22 Apr 2011

Happy Easter and a case of brilliant marketing ...

In Norway Easter is about oranges, marzipan, snow - and crime novels. The oranges, snow and sweets are easy to understand - but what's with the crim novels, you may ask.
This article was published in Mystery Readers Journal - Scandinavian issue, in 2007.
The piece is about crime novels and Easter, but it's also about what brilliant marketing can do for a book - or in this case, for a genre.
Happy Easter everyone!

Crime at Easter
Singh & Normann
Norwegian crime writers have something no other writers in any other country have. Something other crime writers envy us, and love when it happens to their (translated) work.

About two-three weeks before the Easter holidays, there’s a crime wave in Norway. And by that we don’t mean criminals run free. No, it’s the crime writer’s that run free – or at least their books. Every publisher will have at least one or two crime novels in the bookstores for this season; it’s tradition. In Norway, a crime novel is as much a part of the Easter Holidays as snow, Easter eggs and fluffy bunnies.

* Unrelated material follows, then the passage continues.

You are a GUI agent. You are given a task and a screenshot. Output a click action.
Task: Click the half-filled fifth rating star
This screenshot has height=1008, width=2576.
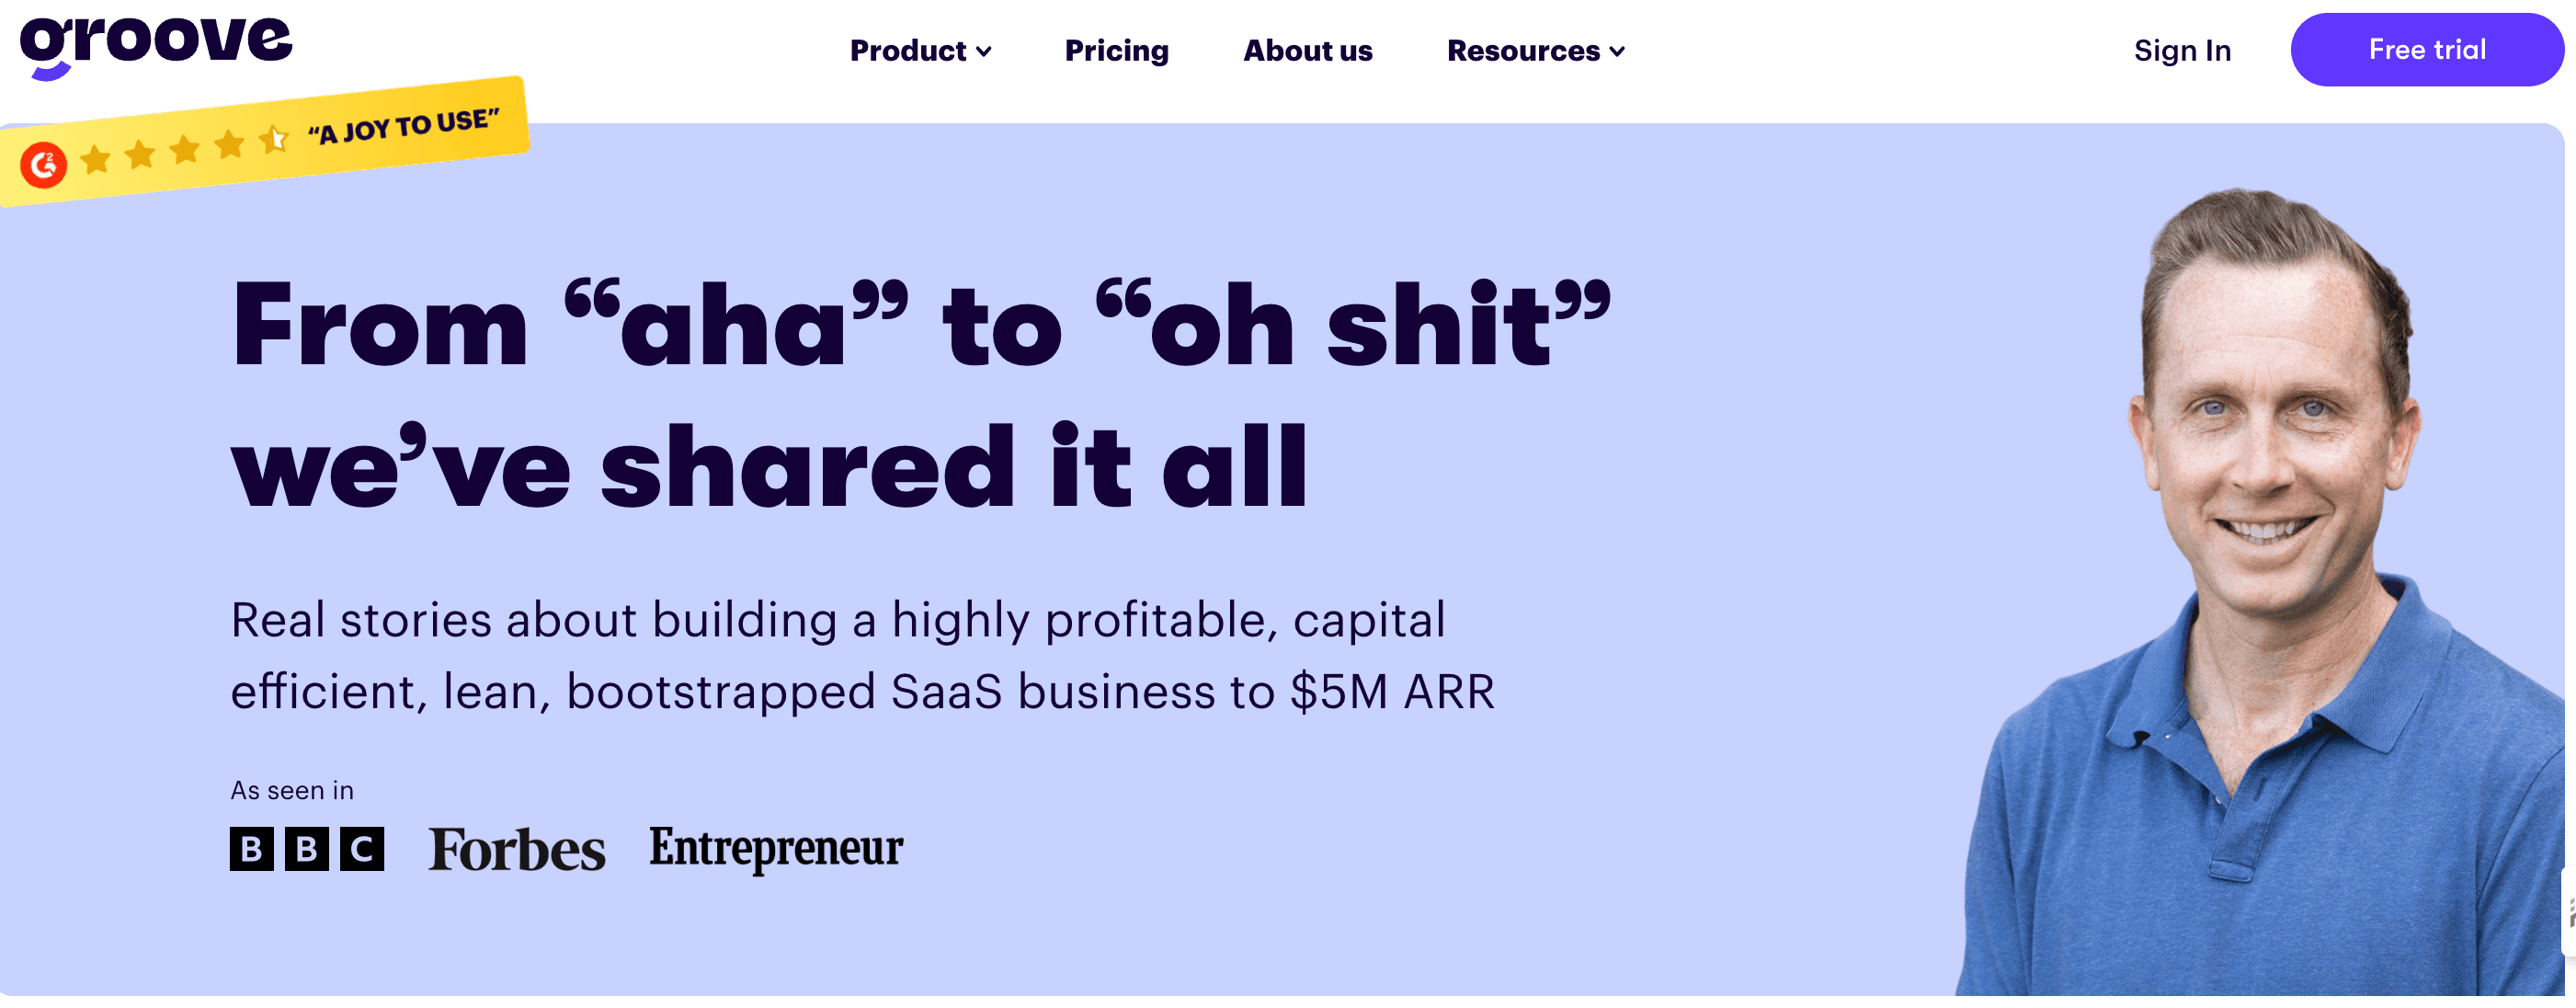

It’s been going on for 84 years!
What happened was that two university students, low on cash, got a bright idea. They wrote a crime novel about six students robbing a train on Holy Saturday.
Not really a very original or sensational plot, you ask? You’re right.
The brilliance was in the advertising:
On 24 March, 1923, the headline in Norway’s largest paper read: “The train to Bergen robbed tonight!” in large captions. The headline scared people all over the country, and family and friends called the police to enquire about their loved ones on the night train. The police directed their attention to the small print in the corner of the ad: written by Jonathan Jerv. The brother of one of the students was the head of the largest publishing house at the time, and he agreed to print a small numbers of books. The advertising was his idea. The book became a huge success.
From there it grew, and now it’s A Tradition.
Something crime writers, their publisher and crime lovers are very grateful for. For the crime writer it means better chances for your book to be noticed. You rarely have to fight the celebrity bio, the latest “Great Novel of the Year” and so on at Christmas. (Of course, you do have to compete with all the other crime novels). People want crime fiction.
So, if you’re to be published in Norwegian, ask your Norwegian publisher for the Easter season. Chances are, you’ll be well received.